### Data listing
——
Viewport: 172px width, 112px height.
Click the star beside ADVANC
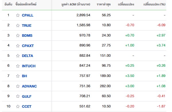[x=18, y=86]
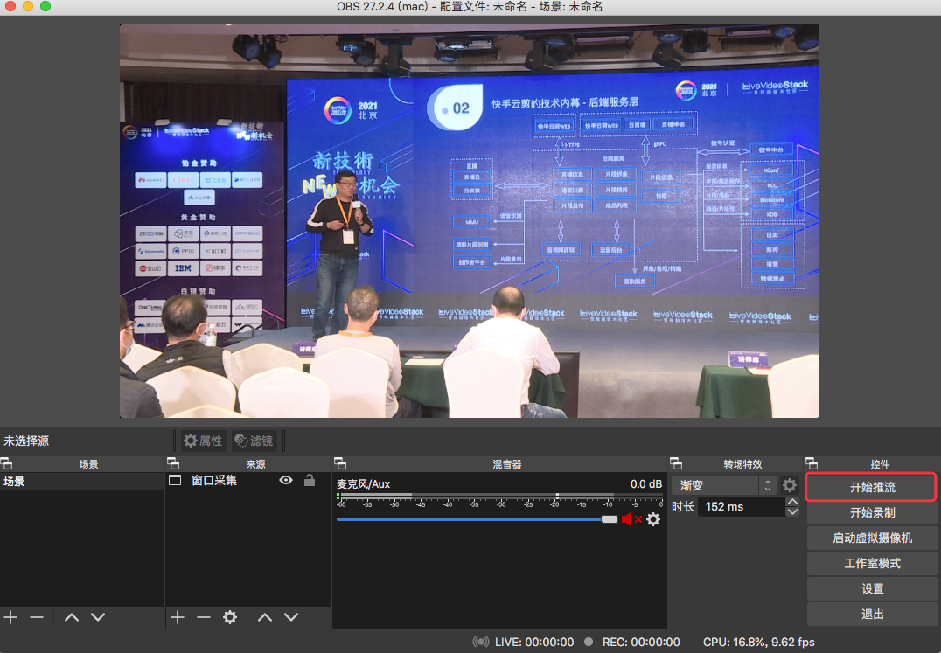Remove the selected scene with minus icon
The width and height of the screenshot is (941, 653).
pos(37,617)
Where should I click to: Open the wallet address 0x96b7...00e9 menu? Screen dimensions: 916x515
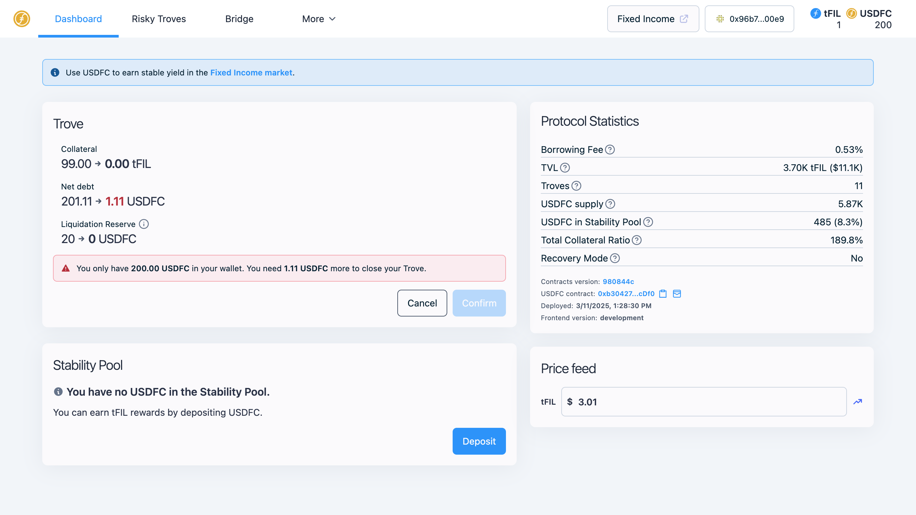point(749,19)

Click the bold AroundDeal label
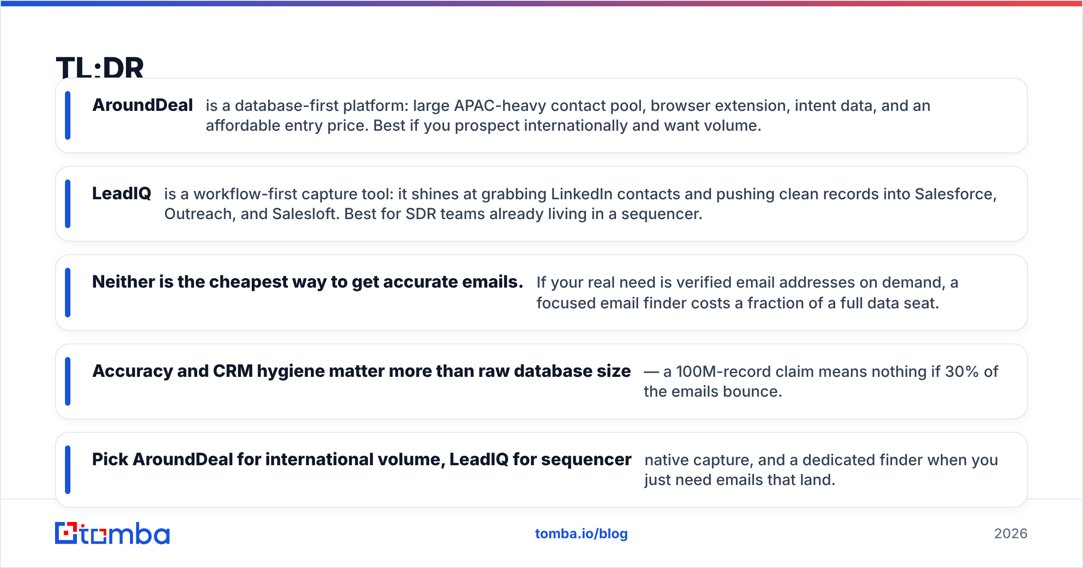pos(143,105)
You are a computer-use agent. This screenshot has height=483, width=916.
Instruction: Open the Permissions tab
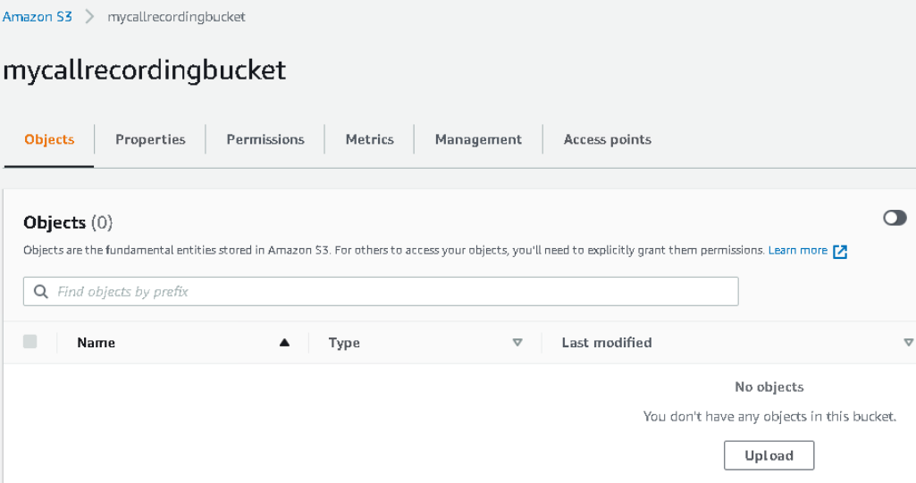tap(265, 139)
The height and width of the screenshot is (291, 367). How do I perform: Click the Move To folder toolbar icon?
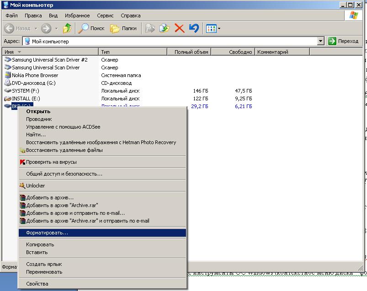pos(150,28)
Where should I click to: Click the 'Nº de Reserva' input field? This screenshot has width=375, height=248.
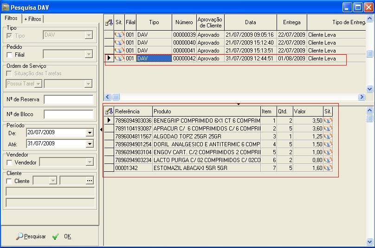69,99

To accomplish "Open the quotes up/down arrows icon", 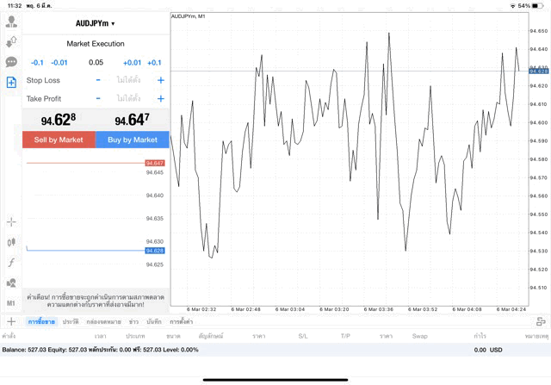I will pos(11,42).
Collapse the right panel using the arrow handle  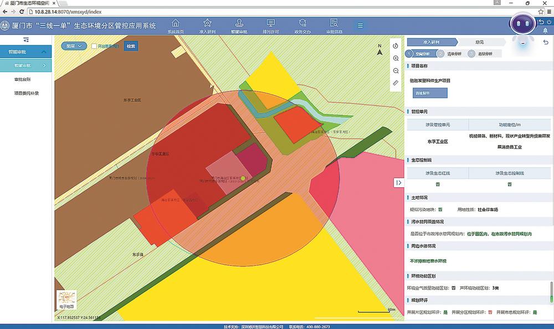[398, 183]
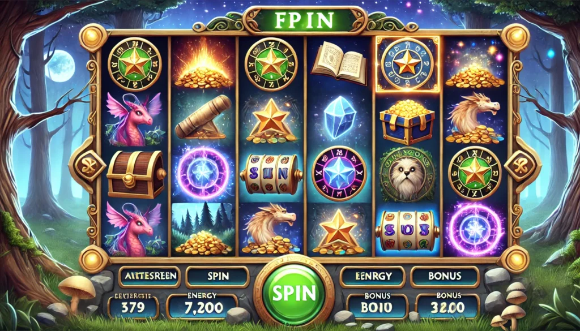Click the large green SPIN button
This screenshot has height=331, width=580.
[293, 293]
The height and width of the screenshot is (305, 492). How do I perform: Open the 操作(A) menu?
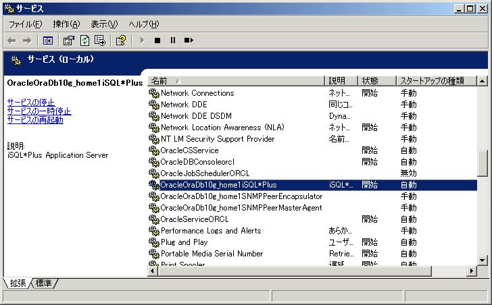point(66,24)
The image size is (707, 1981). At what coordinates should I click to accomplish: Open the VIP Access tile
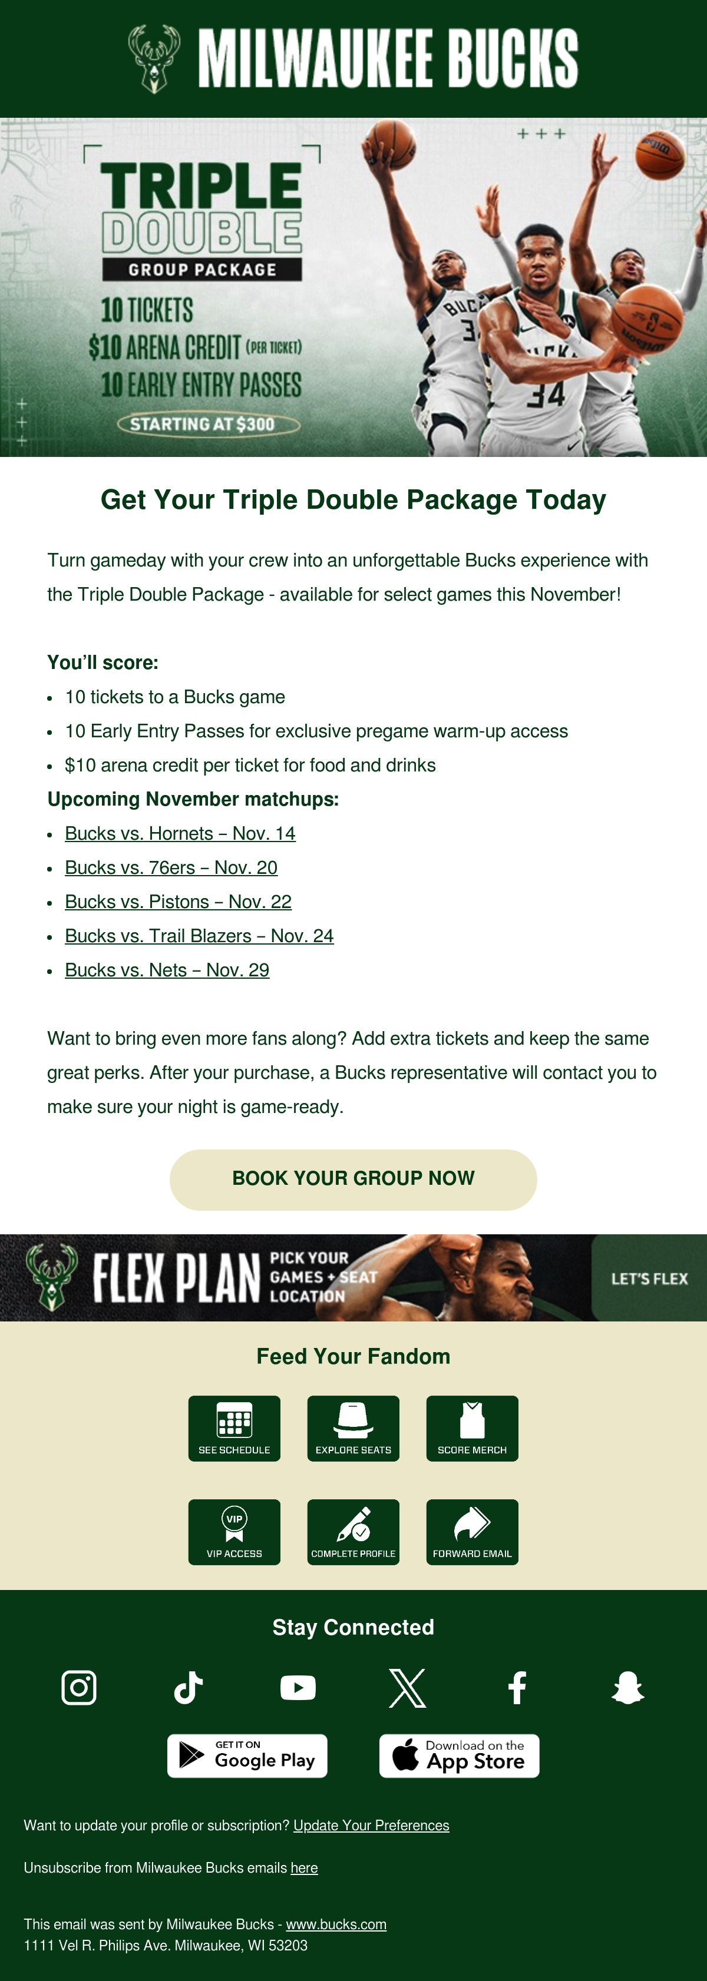[235, 1533]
——
### What the exercise asks
Every line from the one with "The height and width of the screenshot is (305, 492)." through the end of the material above should be restated word for word, with the pictures left out.

### Your solution
The height and width of the screenshot is (305, 492). How do I perform: Open the 操作(A) menu?
point(66,24)
The image size is (707, 1981). At what coordinates should I click to accomplish: Open the VIP Access tile
[235, 1533]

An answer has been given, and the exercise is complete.